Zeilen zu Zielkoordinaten

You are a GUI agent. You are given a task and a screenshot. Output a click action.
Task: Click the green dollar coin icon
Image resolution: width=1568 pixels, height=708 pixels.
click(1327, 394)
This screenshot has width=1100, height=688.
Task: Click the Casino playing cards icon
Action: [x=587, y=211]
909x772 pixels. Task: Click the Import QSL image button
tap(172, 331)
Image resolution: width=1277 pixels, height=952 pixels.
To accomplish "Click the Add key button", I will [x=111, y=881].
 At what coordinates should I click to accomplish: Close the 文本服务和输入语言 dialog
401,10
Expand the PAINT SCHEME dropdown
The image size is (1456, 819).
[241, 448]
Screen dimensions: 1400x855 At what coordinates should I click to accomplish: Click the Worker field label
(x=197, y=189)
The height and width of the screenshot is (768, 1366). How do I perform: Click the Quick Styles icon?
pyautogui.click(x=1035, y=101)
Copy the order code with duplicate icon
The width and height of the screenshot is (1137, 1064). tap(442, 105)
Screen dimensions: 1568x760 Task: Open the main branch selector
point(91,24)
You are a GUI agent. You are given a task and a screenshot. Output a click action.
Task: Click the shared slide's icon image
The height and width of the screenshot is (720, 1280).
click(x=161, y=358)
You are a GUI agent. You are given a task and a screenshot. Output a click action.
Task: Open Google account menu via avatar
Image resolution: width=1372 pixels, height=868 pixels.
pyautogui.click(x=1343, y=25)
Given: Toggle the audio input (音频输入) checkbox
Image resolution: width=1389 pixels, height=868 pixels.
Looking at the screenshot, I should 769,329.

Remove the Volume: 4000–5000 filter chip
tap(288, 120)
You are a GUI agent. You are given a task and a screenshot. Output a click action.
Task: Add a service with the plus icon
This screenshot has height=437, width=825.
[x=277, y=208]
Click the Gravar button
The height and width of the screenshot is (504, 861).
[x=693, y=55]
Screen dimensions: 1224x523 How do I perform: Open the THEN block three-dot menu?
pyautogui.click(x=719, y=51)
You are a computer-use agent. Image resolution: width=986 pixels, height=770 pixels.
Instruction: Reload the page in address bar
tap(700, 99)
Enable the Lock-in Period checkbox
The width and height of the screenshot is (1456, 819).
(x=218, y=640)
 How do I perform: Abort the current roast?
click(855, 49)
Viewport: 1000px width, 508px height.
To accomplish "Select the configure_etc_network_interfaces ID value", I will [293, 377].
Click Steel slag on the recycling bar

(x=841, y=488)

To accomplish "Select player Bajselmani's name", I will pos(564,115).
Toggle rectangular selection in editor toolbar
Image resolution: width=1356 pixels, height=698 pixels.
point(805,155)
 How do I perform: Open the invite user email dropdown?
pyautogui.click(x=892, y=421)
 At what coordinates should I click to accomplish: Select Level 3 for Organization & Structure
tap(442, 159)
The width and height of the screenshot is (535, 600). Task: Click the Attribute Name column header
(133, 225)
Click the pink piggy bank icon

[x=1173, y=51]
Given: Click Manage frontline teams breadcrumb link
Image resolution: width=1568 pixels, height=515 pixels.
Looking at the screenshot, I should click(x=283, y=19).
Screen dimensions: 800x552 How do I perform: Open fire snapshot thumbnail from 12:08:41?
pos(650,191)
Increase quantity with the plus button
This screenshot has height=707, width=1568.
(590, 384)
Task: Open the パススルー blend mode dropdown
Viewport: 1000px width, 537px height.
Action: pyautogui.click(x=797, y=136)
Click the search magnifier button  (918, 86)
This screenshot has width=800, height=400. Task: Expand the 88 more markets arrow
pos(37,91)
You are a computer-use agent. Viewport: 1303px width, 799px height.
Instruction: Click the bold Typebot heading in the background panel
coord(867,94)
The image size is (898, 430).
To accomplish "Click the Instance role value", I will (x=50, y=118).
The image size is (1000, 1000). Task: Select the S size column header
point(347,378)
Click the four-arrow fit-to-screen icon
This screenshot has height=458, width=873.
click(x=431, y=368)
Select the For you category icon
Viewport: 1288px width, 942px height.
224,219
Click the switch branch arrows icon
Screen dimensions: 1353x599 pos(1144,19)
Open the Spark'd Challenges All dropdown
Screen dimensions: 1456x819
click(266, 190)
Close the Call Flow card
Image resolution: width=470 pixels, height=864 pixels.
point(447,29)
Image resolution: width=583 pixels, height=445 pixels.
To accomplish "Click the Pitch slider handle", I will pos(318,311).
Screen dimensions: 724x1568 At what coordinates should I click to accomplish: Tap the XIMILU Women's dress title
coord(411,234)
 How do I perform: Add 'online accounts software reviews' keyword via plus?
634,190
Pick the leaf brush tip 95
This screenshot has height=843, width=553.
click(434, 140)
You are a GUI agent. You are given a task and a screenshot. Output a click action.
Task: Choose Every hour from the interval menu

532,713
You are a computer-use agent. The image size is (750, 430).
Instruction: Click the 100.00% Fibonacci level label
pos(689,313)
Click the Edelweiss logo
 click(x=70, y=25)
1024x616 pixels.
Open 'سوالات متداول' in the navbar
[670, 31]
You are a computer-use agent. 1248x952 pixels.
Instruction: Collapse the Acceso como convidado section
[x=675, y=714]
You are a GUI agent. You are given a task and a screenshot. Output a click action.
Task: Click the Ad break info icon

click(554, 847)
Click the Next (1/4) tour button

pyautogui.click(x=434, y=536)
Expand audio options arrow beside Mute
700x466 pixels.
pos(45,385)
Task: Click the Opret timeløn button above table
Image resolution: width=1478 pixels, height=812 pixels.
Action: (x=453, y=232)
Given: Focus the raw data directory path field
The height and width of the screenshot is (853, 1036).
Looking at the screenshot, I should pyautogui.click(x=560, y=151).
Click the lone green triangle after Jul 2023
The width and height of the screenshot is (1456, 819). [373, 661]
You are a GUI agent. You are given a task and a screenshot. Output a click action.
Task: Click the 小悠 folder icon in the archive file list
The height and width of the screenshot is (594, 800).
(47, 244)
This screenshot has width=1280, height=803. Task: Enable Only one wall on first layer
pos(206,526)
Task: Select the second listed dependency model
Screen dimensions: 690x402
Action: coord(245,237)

• **AUFGABE**: Gib diese Zeilen als nummerierte Liste wieder und lass dabei die Leerzeilen weg.

• **ANTWORT**:
1. You are a GUI agent. You are given a task and a screenshot. Output a click action.
2. Task: Click the green dollar coin icon
3. Image resolution: width=1568 pixels, height=708 pixels.
4. click(1327, 394)
5. This screenshot has width=1100, height=688.
6. Task: Click the Casino playing cards icon
7. Action: [x=587, y=211]
8. 909x772 pixels. Task: Click the Import QSL image button
9. tap(172, 331)
10. Image resolution: width=1277 pixels, height=952 pixels.
11. To accomplish "Click the Add key button", I will [x=111, y=881].
12.  At what coordinates should I click to accomplish: Close the 文本服务和输入语言 dialog
13. 401,10
14. Expand the PAINT SCHEME dropdown
15. The image size is (1456, 819).
16. [241, 448]
17. Screen dimensions: 1400x855 At what coordinates should I click to accomplish: Click the Worker field label
18. (x=197, y=189)
19. The height and width of the screenshot is (768, 1366). How do I perform: Click the Quick Styles icon?
20. pyautogui.click(x=1035, y=101)
21. Copy the order code with duplicate icon
22. The width and height of the screenshot is (1137, 1064). tap(442, 105)
23. Screen dimensions: 1568x760 Task: Open the main branch selector
24. point(91,24)
25. You are a GUI agent. You are given a task and a screenshot. Output a click action.
26. Task: Click the shared slide's icon image
27. The height and width of the screenshot is (720, 1280).
28. click(x=161, y=358)
29. You are a GUI agent. You are given a task and a screenshot. Output a click action.
30. Task: Open Google account menu via avatar
31. Image resolution: width=1372 pixels, height=868 pixels.
32. pyautogui.click(x=1343, y=25)
33. Given: Toggle the audio input (音频输入) checkbox
34. Image resolution: width=1389 pixels, height=868 pixels.
35. Looking at the screenshot, I should 769,329.
36. Remove the Volume: 4000–5000 filter chip
37. tap(288, 120)
38. You are a GUI agent. You are given a task and a screenshot. Output a click action.
39. Task: Add a service with the plus icon
40. This screenshot has height=437, width=825.
41. [x=277, y=208]
42. Click the Gravar button
43. The height and width of the screenshot is (504, 861).
44. [x=693, y=55]
45. Screen dimensions: 1224x523 How do I perform: Open the THEN block three-dot menu?
46. pyautogui.click(x=719, y=51)
47. You are a computer-use agent. Image resolution: width=986 pixels, height=770 pixels.
48. Instruction: Reload the page in address bar
49. tap(700, 99)
50. Enable the Lock-in Period checkbox
51. The width and height of the screenshot is (1456, 819).
52. (x=218, y=640)
53.  How do I perform: Abort the current roast?
54. click(855, 49)
55. Viewport: 1000px width, 508px height.
56. To accomplish "Select the configure_etc_network_interfaces ID value", I will [293, 377].
57. Click Steel slag on the recycling bar
58. (x=841, y=488)
59. To accomplish "Select player Bajselmani's name", I will pos(564,115).
60. Toggle rectangular selection in editor toolbar
61. Image resolution: width=1356 pixels, height=698 pixels.
62. point(805,155)
63.  How do I perform: Open the invite user email dropdown?
64. pyautogui.click(x=892, y=421)
65.  At what coordinates should I click to accomplish: Select Level 3 for Organization & Structure
66. tap(442, 159)
67. The width and height of the screenshot is (535, 600). Task: Click the Attribute Name column header
68. (133, 225)
69. Click the pink piggy bank icon
70. [x=1173, y=51]
71. Given: Click Manage frontline teams breadcrumb link
72. Image resolution: width=1568 pixels, height=515 pixels.
73. Looking at the screenshot, I should click(x=283, y=19).
74. Screen dimensions: 800x552 How do I perform: Open fire snapshot thumbnail from 12:08:41?
75. pos(650,191)
76. Increase quantity with the plus button
77. This screenshot has height=707, width=1568.
78. (590, 384)
79. Task: Open the パススルー blend mode dropdown
80. Viewport: 1000px width, 537px height.
81. Action: pyautogui.click(x=797, y=136)
82. Click the search magnifier button  (918, 86)
83. This screenshot has width=800, height=400. Task: Expand the 88 more markets arrow
84. pos(37,91)
85. You are a computer-use agent. Viewport: 1303px width, 799px height.
86. Instruction: Click the bold Typebot heading in the background panel
87. coord(867,94)
88. The image size is (898, 430).
89. To accomplish "Click the Instance role value", I will (x=50, y=118).
90. The image size is (1000, 1000). Task: Select the S size column header
91. point(347,378)
92. Click the four-arrow fit-to-screen icon
93. This screenshot has height=458, width=873.
94. click(x=431, y=368)
95. Select the For you category icon
96. Viewport: 1288px width, 942px height.
97. 224,219
98. Click the switch branch arrows icon
99. Screen dimensions: 1353x599 pos(1144,19)
100. Open the Spark'd Challenges All dropdown
101. Screen dimensions: 1456x819
102. click(266, 190)
103. Close the Call Flow card
104. Image resolution: width=470 pixels, height=864 pixels.
105. point(447,29)
106. Image resolution: width=583 pixels, height=445 pixels.
107. To accomplish "Click the Pitch slider handle", I will pos(318,311).
108. Screen dimensions: 724x1568 At what coordinates should I click to accomplish: Tap the XIMILU Women's dress title
109. coord(411,234)
110.  How do I perform: Add 'online accounts software reviews' keyword via plus?
111. 634,190
112. Pick the leaf brush tip 95
113. This screenshot has height=843, width=553.
114. click(434, 140)
115. You are a GUI agent. You are given a task and a screenshot. Output a click action.
116. Task: Choose Every hour from the interval menu
117. 532,713
118. You are a computer-use agent. The image size is (750, 430).
119. Instruction: Click the 100.00% Fibonacci level label
120. pos(689,313)
121. Click the Edelweiss logo
122.  click(x=70, y=25)
123. 1024x616 pixels.
124. Open 'سوالات متداول' in the navbar
125. [670, 31]
126. You are a computer-use agent. 1248x952 pixels.
127. Instruction: Collapse the Acceso como convidado section
128. [x=675, y=714]
129. You are a GUI agent. You are given a task and a screenshot. Output a click action.
130. Task: Click the Ad break info icon
131. click(554, 847)
132. Click the Next (1/4) tour button
133. pyautogui.click(x=434, y=536)
134. Expand audio options arrow beside Mute
135. 700x466 pixels.
136. pos(45,385)
137. Task: Click the Opret timeløn button above table
138. Image resolution: width=1478 pixels, height=812 pixels.
139. Action: (x=453, y=232)
140. Given: Focus the raw data directory path field
141. The height and width of the screenshot is (853, 1036).
142. Looking at the screenshot, I should pyautogui.click(x=560, y=151).
143. Click the lone green triangle after Jul 2023
144. The width and height of the screenshot is (1456, 819). [373, 661]
145. You are a GUI agent. You are given a task and a screenshot. Output a click action.
146. Task: Click the 小悠 folder icon in the archive file list
147. The height and width of the screenshot is (594, 800).
148. (47, 244)
149. This screenshot has width=1280, height=803. Task: Enable Only one wall on first layer
150. pos(206,526)
151. Task: Select the second listed dependency model
152. Screen dimensions: 690x402
153. Action: coord(245,237)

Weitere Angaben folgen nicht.